Source. The dotted line indicates confidence interval

As this graph shows, a woman's risk of all-cause mortality decreases immediately after the birth of her first child, a trend that continues after the birth of her second and third. But the fourth child already negatively affects the risk of death of the mother from all causes. Both women who have not given birth to a single child and those who have given birth to six have similar risks of mortality from all causes.

However, the longevity recipe of having three or four children is not suitable for every woman. If the first child was born by caesarean section (and statistics WHO, every fifth newborn in 2020 was born in this way), the likelihood of a second and subsequent cesarean section is quite high. Some doctors still adhere to the principle of “once cesarean, always cesarean,” although statistics indicates that successful vaginal birth after surgery is possible in 60–80% of cases (but only about 35% of women are being decided on this). And although women are known to have had more than five caesarean sections, doctors usually advise do not have children after the third operation.
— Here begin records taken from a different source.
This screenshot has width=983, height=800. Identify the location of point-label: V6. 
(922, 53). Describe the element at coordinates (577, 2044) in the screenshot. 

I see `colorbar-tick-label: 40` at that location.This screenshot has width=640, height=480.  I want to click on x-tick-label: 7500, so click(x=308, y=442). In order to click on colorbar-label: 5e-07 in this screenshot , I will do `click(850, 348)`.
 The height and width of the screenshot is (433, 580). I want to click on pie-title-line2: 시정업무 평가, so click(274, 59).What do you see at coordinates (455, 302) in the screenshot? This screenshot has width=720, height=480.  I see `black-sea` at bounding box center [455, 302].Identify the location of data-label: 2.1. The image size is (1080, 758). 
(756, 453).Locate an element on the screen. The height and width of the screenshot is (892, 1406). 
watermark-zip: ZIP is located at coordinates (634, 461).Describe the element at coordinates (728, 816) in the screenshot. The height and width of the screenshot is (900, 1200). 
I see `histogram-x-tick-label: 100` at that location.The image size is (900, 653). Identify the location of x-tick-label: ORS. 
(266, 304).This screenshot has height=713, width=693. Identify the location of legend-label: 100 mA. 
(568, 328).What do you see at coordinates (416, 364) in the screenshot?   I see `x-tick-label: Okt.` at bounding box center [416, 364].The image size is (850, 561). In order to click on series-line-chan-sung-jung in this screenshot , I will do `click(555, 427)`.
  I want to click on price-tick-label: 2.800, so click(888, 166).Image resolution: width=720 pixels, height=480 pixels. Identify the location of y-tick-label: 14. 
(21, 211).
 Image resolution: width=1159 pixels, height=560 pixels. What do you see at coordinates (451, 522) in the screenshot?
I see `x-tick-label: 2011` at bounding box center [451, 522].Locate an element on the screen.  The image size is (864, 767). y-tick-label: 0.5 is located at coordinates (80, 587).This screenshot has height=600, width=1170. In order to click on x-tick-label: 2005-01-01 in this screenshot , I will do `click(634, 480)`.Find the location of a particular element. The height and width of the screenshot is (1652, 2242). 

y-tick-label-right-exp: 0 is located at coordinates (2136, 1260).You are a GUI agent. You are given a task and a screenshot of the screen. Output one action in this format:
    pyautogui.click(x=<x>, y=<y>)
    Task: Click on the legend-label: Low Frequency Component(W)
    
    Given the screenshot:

Not only the method of delivery affects the very possibility of having many children. For certain health problems, doctors may advise women to abstain from pregnancy and childbirth or to terminate an existing pregnancy. In Russia all such pathologies approved legislatively, this list includes various malignant processes, an active form of tuberculosis, some mental illnesses, severe epilepsy, some cardiovascular pathologies (for example, tetralogy of Fallot), osteogenesis imperfecta, etc.

To summarize, we can say that the idea voiced by the expert of the Ministry of Health of the Russian Federation is fully consistent with scientific data. Large families in Russia counts having three or more children. As most studies show, this amount can actually increase a woman’s life expectancy and reduce the risk of death from all causes. Not only relatives, but also adopted children can have a positive impact on a mother’s life expectancy. True, as in the case of relatives, this pattern is not linear. At the same time, both scientific data and Dolgushina primarily focus on the biological aspects of childbirth, and not on the socio-economic ones. Taking into account the fact that, according to statistics, every seventh Russian lives below the poverty line, it is unlikely that this method of extending life is suitable for any resident of the country.

Cover image: East Idaho News

If you find a spelling or grammatical error, please let us know by highlighting the error text and clicking Ctrl+Enter.